La plus évidente est sans doute John Williams – huit décennies de musiques pour l’écran, de Daddy-O en 1958 au prochain Indiana Jones, avec en point d’orgue, le monument Star Wars – puisque Alexandre Astier, toujours prompt à rendre à César ce qui lui appartient, reconnaît l’influence et l’admiration qu’il voue à ce maître de l’emphase dramatico-symphonique.
Ailleurs, les thèmes courts (guère plus de deux minutes maximum) multiplient clins d’œil appuyés au James Bond de Norman/Barry (Une Attaque Burgonde) ou à La Folie des grandeurs, référence d’Astier dont la musique était signée Polnareff (La Nouvelle Table Ronde), cousinages avec d’autres grands scorers (le Howard Shore du Seigneur des Anneaux sur Désenchevêtrement et Excalibur), hommages à la grande symphonie française (Ravel, pas moins) comme à l’opéra italien (La Force du destin de Verdi), et tout un tas d’instruments traditionnels venus d’ailleurs (cajon, dholak, hulusi, guembri...) joués par... Astier, qui d’autre ?

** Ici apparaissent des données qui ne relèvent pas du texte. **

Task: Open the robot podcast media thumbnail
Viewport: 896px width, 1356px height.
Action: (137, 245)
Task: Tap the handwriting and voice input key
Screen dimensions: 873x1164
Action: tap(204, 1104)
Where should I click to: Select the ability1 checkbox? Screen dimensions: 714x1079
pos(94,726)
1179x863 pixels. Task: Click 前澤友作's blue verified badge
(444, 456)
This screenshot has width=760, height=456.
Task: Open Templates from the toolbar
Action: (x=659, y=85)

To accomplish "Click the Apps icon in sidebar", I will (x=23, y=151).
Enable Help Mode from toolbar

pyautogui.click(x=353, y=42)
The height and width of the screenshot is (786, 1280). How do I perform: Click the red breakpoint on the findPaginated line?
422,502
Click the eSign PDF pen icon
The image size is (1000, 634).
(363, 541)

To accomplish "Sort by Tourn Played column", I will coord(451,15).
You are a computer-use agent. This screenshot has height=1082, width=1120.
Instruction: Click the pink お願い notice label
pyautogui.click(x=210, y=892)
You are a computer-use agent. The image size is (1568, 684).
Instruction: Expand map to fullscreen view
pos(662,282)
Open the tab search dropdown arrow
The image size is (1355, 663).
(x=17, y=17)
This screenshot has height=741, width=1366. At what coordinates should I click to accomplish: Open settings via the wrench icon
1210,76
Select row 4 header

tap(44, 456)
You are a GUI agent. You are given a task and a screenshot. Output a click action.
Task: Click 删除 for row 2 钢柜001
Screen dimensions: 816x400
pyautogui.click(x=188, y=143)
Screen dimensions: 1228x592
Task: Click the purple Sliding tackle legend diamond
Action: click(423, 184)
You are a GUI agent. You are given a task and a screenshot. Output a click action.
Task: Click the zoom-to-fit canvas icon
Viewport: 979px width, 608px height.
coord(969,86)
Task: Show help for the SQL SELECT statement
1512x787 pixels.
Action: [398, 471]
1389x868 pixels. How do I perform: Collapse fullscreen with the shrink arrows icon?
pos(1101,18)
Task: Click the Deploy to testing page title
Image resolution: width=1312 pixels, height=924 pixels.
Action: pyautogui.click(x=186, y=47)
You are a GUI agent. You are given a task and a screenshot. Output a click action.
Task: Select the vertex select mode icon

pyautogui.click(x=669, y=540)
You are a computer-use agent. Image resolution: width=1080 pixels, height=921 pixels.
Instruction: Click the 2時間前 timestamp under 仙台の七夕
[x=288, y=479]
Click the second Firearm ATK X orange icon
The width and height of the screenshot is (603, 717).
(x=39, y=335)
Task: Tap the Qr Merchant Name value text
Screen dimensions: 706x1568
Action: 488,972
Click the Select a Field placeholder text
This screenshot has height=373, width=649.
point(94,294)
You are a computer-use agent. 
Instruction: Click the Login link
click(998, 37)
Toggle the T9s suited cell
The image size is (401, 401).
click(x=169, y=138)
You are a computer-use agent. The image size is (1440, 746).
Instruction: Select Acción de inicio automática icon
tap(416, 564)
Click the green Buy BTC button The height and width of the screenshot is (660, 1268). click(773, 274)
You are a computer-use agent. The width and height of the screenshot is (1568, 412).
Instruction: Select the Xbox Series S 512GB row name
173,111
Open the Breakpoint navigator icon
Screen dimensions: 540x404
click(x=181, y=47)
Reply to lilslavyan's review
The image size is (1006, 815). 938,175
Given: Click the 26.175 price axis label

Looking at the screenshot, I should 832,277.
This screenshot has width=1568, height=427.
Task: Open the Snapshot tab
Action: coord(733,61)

À mesure que se déploient les morceaux sourd l’impression qu’on a affaire là à un peu plus qu’un amuse-gueule et que, dans le film à venir, la musique, pourtant à sa juste place (la BO fait moins d’une heure), mène le jeu – raison pour laquelle l’accumulation de ces fragments musicaux semble fonctionner comme un synopsis (trompeur) déroulé sous nos yeux. Et que son enregistrement et le montage final du long métrage, Astier le concède, ont avancé de concert. C’est le cas de le dire.
Kaamelott – Premier Volet – BO du film, Alexandre Astier, Orchestre national de Lyon (dir. Frank Strobel), Deutsche Grammophon, CD (15,99 €), CD + Vinyles (26,99 €), Coffret collector (89,99 €).